• WHAT TO WORK ON:
In the meeting notes on SHVC contributions below, what is the flag introduced by proposal 2 of JCTVC-P0045 called?
***** SELECTED EXTRACT *****
As the changes are asserted to be substantial and may require verification by both expert review and software implementation, the contribution was submitted for discussion rather than as a proposal. The contribution follows up on JCTVC-O0166/JCT3V-F0060.

It was asked why we would need RPS information. It was remarked that this is to provide a synchronized output for the base layer pictures as if they were HEVC pictures, and that it may not be needed if a substantial amount of the operation is controlled by external means.

It was asked whether the decoded pictures provided by external means really need to be arriving in the same decoding order as if they were HEVC pictures within the same bitstream.

It was remarked that if decoded pictures are provided by external means, a conformance test bitstream would need to include copies of these decoded pictures (or a way to generate/obtain them).

It was remarked that perhaps we don't need to have anything from the base layer except the availability of the decoded pictures and awareness of their representation format (e.g., width, height, bit depth and colour format, and perhaps field parity information).

No immediate action was requested.

JCTVC-P0184 Support of AVC base layer in SHVC [Y.-K. Wang, J. Chen, Y. Chen, Hendry (Qualcomm)]

This document propose a way for the support of AVC base layer in SHVC that is asserted to be the simplest in terms of the changes needed to the SHVC specification. The two key aspects of the proposed design are: 1) no encapsulation, meaning decoded base layer pictures are provided by external means; and 2) output of base layer pictures, including the synchronization with output of enhancement layer pictures, is controlled by external means. The spec text changes for the design are provided in the attachment of this document, with changes marked in relative to the latest SHVC spec text in JCTVC-O1008v3.

See also notes above on P0140.

Revisit with P0203.

JCTVC-P0203 Hybrid codec scalability profile in SHVC [J. Samuelsson, J. Enhorn, R. Sjöberg (Ericsson)]

6.4.4High-level syntax and semantics cleanups (25)

6.4.4.1Video parameter set (13)

JCTVC-P0045 MV-HEVC/SHVC HLS: On layer set definition [T. Ikai, T. Tsukuba, T. Yamamoto (Sharp)]

Discussed 01-10 pm (GJS).

This contribution presents a restriction and a flag on layer sets which are asserted to be beneficial to avert troubles caused by lack of clarity. The restriction (proposal 1) is that a layer shall be included in at least one layer set, where profile/level information is defined, to avoid the non-defined bitstream which is unknown for how to decode or how much decoding capability is needed. The flag (proposal 2), named complete_layer_set_flag, is to indicate whether the defined layer set can be extracted into sub-bitstream.

The contribution is asserted to remove unclearness on whether layers should be included in layer sets or layer set can be safely extracted into conforming sub-bitstream.

It was noted that this is related to P0137.

For auxiliary pictures, we don't currently have a concept of what they conform to. We do not send profile/level information in SPSs with nuh_layer_id > 0.

We currently send profile/level for output layer sets.

We current allow aux pictures or non-auxiliary EL pictures to be present that are not in any output layer set.
***** DATASET CONTENT *****
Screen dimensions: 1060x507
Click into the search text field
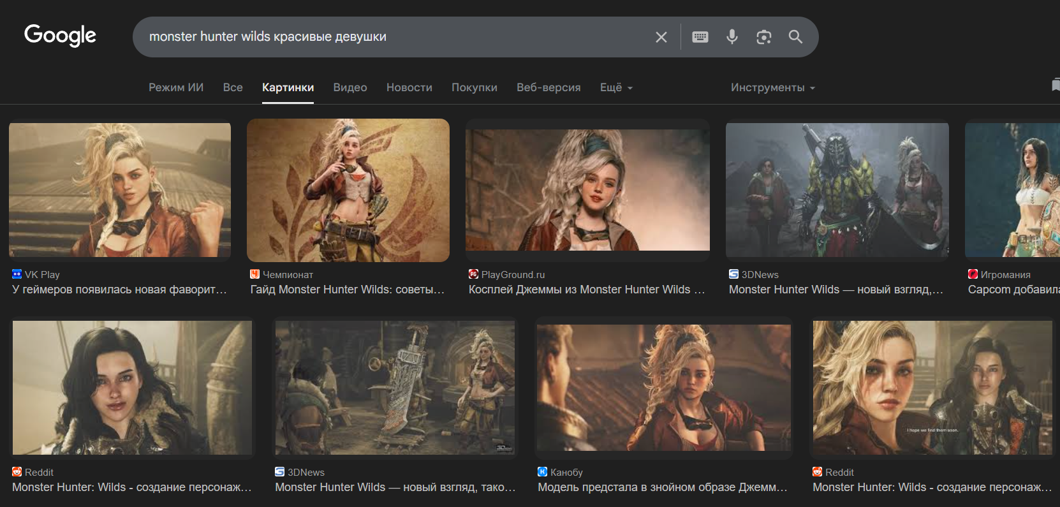tap(395, 37)
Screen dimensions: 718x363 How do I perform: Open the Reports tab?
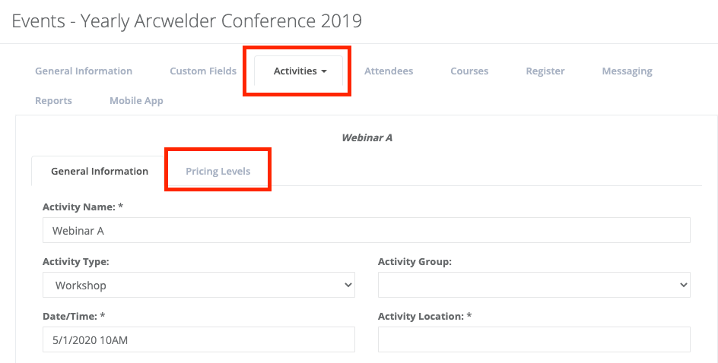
*****
• SOLUTION TO THIS TASK:
complete_layer_set_flag